Event Hub began 2020 with optimism. It was picking up steam after graduating the mostly virtual 2019 Techstars Anywhere accelerator program and ready to launch into a booming events industry.
At the time, the L.A. startup was primarily a marketplace for connecting event organizers with companies and entrepreneurs to sell their wares and promote their brands at exhibitor booths.
"Then the bottom dropped out completely from live events," founder and chief executive Michael Bleau told dot.LA. "New sales disappeared (and) we saw a wave of cancellations and postponements."
As they watched organizers struggle to convert their in-person events to virtual get-togethers, Event Hub saw an opportunity. Since then, it has pivoted — not only to keep itself afloat — but to throw a lifeline to the sinking events industry and its many stakeholders.
The damage that the pandemic has inflicted on the event industry goes beyond ticket sales. Bleau notes that many events earn over half their income from sponsorships and revenue shares with vendors. Many craft vendors and artisans count on the summer circuits for their livelihoods.
According to a survey conducted earlier this year by IEG, an advisory and research firm, there is widespread concern that the events industry will never look the same. New guidelines from the Event Safety Alliance, a nonprofit trade group, highlight the need to limit event attendance in order to comply with social distancing. Bleau points out that this likely means fewer sponsors and partners as well, which further threatens the viability that event producers can cover their costs.
So Event Hub created a new digital platform.
The company will build on the traction it created from a pilot launch event with Seattle's Pride Parade at the end of June with the upcoming Retrospekt music festival, which is based out of L.A. and will be held virtually from July 11-12.
Viewers tuning in to the event will see a virtual "vendor village" showcasing exhibitors below the "main stage" at the top of their web browsers. Vendors will be able to interact with attendees who visit their "booths" via video chat or text, engaging with them in real time as they browse the offerings for sale. Exhibitors can also post their own media files and external links to customize their virtual stalls. And once the event is over, the vendor pages stay live for up to 30 days to allow for residual traffic.

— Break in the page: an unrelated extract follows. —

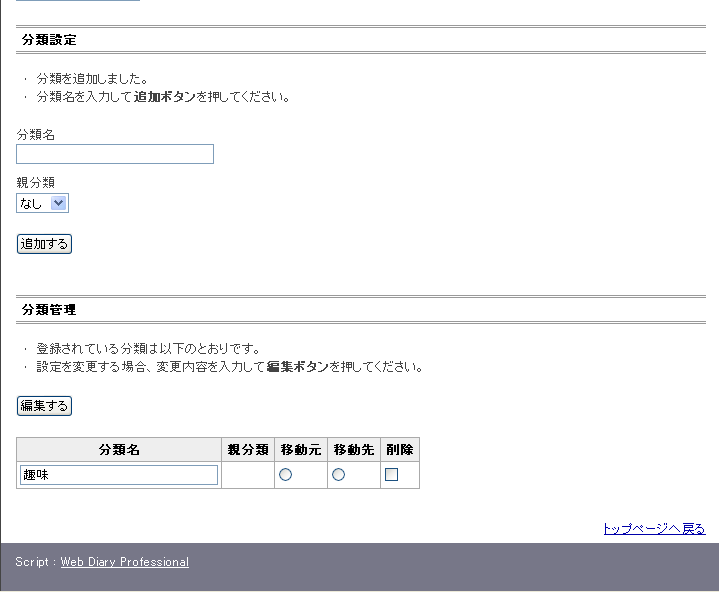Click the 分類設定 section heading
Screen dimensions: 719x592
[49, 40]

The organizers can use the booths for extended programming, too, such as side stages or breakout rooms.
Bleau says that Event Hub serves clients in a way that current livestreaming platforms do not.
"YouTube livestream monetizes for YouTube," he says, "not the event organizer." In contrast, Event Hub allows organizers to retain control in exchange for a flat, per-event license fee.

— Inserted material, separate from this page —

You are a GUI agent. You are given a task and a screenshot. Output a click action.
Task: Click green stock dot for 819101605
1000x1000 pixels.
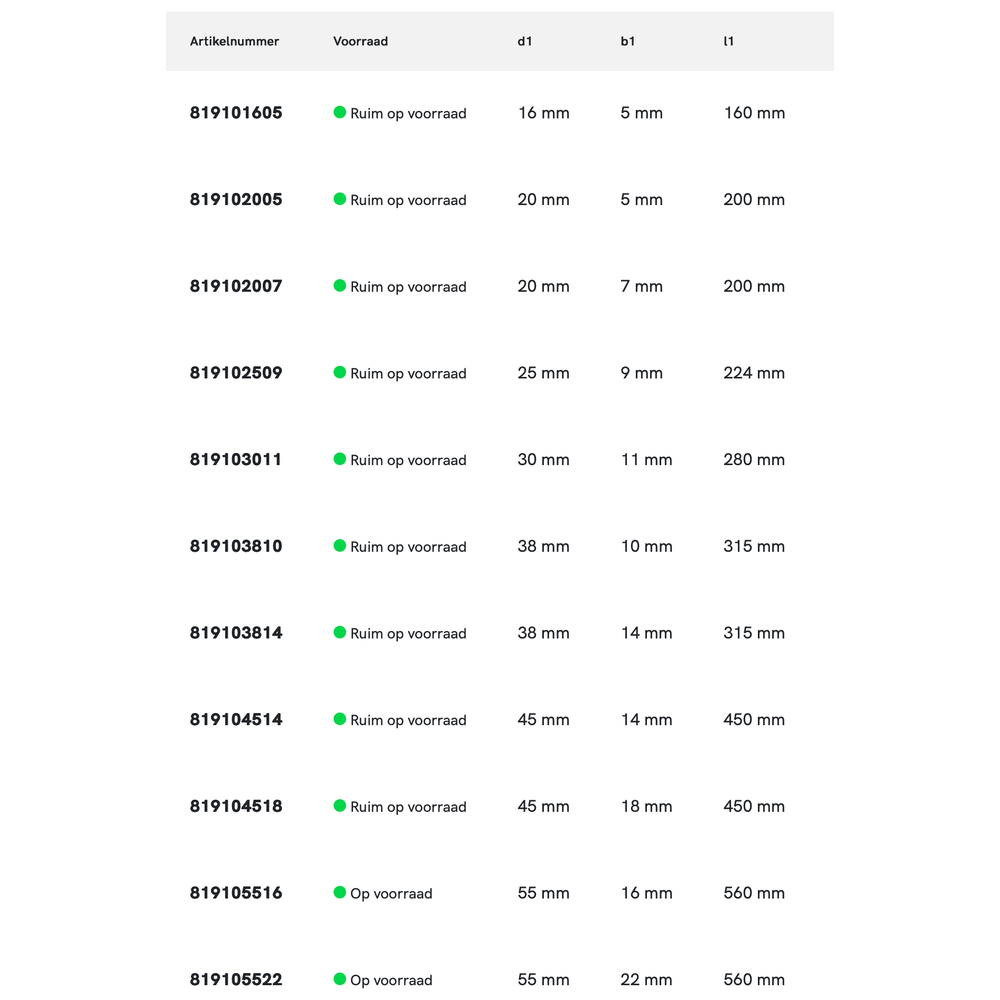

Looking beyond the realm of entertainment, Bleau says he has been in talks with political event organizers. Candidates would be able to livestream their speeches and then meet with attendees via virtual tables.
He expects to see somewhere between 50-100 vendors at Retrospekt, and says he's in discussions with other event organizers interested in featuring up to 600.
"There's really no limit to how many vendors the platform can support," he says.
If and when in-person activity becomes more realistic, Bleau thinks Event Hub will continue to be an appealing option.
"This is a great virtual standalone venue, a great hybrid option, and a great supplement when in-person events return," he says.
However it plays out, Event Hub will be flexible thanks to its pandemic pivot.